_Material provided_

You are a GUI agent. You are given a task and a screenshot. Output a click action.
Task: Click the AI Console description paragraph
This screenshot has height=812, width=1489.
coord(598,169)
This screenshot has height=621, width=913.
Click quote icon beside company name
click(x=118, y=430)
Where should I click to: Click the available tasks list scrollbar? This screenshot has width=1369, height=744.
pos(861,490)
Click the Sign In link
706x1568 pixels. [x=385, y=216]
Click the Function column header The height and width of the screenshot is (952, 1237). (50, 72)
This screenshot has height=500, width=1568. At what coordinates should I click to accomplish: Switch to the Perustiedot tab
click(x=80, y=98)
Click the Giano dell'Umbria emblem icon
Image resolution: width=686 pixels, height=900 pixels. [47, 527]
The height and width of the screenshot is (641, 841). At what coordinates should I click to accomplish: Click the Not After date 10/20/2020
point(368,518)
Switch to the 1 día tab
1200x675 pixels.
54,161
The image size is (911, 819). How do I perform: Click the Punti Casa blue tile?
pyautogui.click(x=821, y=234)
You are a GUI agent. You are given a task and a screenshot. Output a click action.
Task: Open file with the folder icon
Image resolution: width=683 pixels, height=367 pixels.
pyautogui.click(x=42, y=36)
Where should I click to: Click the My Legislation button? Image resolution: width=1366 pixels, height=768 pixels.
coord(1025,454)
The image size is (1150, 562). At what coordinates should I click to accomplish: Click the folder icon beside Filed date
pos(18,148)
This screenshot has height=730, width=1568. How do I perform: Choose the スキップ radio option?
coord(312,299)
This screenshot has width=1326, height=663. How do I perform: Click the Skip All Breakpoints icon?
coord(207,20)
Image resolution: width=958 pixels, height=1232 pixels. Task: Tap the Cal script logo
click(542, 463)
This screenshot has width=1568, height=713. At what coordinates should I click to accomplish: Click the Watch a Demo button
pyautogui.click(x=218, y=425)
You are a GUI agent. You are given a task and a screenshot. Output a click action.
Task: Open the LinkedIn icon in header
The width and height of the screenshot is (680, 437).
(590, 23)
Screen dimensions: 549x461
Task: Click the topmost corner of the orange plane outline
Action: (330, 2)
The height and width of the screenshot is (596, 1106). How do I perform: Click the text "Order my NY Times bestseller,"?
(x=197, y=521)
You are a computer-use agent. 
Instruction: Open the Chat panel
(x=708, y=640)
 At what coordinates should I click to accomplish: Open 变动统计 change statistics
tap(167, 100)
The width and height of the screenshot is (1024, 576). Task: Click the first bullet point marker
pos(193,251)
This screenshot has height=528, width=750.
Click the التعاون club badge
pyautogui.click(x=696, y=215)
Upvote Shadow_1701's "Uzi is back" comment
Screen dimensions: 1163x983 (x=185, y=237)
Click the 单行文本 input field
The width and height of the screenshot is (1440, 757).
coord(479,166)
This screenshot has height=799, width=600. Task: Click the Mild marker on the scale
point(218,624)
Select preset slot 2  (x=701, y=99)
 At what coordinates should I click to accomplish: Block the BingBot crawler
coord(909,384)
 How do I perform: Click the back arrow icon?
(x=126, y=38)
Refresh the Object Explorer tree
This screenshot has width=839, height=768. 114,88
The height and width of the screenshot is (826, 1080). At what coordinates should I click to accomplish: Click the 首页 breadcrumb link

_Problem to solve_
In the listing above, find each line containing "header" and copy it.

_Solution to this exercise_
Click the Function column header The height and width of the screenshot is (952, 1237). (50, 72)
Task: Open the LinkedIn icon in header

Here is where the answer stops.